Jamila Mayanja is an Ugandan entrepreneur and educator.

Early life 
Jamila Mayanja was born in 1988 in Konge, Buziga in a family of 14 children. She studied from Kitante Primary school, sat for her O-level and A-level in 2004 and 2006 respectively from Nabisunsa Girls school. Jamila holds a bachelor's degree in Business Administration/Marketing from Makerere University.

Achievements 
Mayanja participated in the Young African Leaders Initiative [YALI] in the United States in August 2015. She was nominated for the young Achiever's awards under the category of Social Entrepreneurship.

Professional life
Mayanja is the CEO of Smart Girls Uganda which trains young girls and women to build self esteem, leadership, governance and employability skills. She founded J Mobile Laundry Services, a door to door laundry service company that employs over 30 disadvantaged young women. She trains them in entrepreneurship skills. She partnered with Rotary Uganda and through the entrepreneurship program 10-30 women have established their own businesses.

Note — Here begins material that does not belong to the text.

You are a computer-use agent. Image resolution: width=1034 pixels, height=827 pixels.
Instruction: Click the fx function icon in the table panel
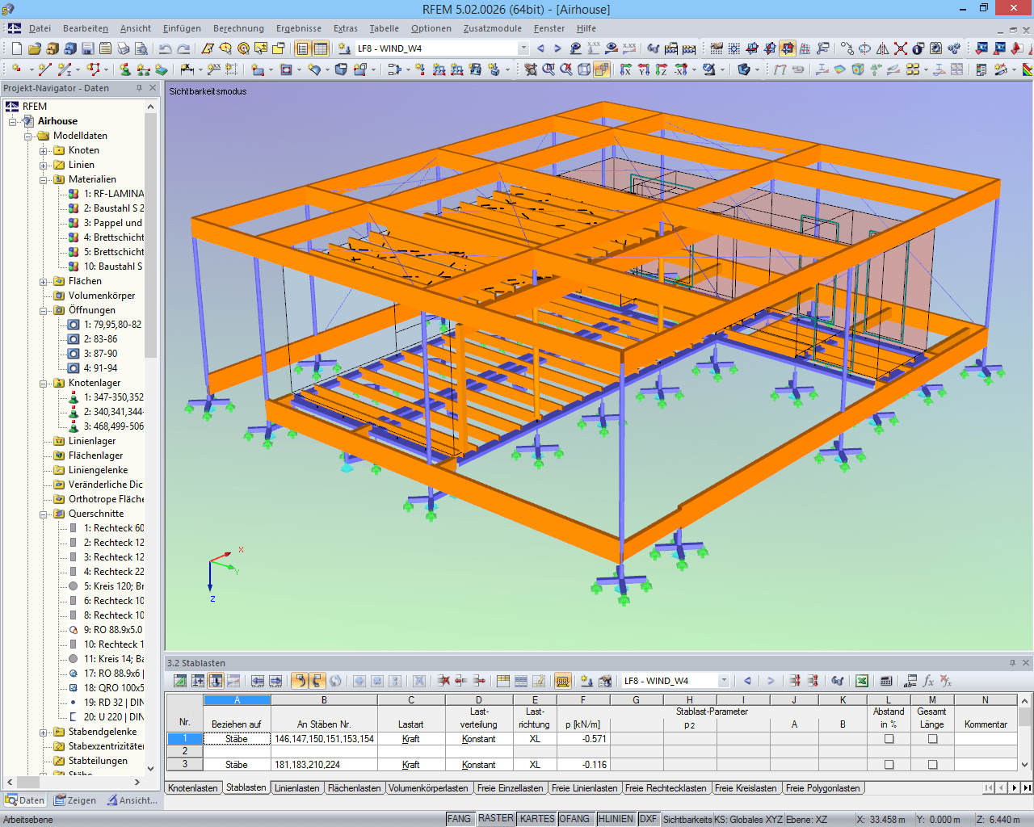(930, 682)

Through Smart Girls she started a franchise company called J Mobile Laundry Services that has contributed to curbing unemployment among the youth in the Kampala suburbs, where she works as the team leader. The company moves door-to-door providing domestic laundry services. Through J Mobile Laundry Services Ltd. she employs youth with a plan to give them simple work while training them in entrepreneurship and employability skills with an aim to keeping them employed or saving their salary so that they can start their own enterprises to employ more youth. After the Youth African Leadership Initiative (YALI) program, Jamila will continue her work of empowering young women and will strive to have more than 1000 youth working in (or owning) enterprises each year.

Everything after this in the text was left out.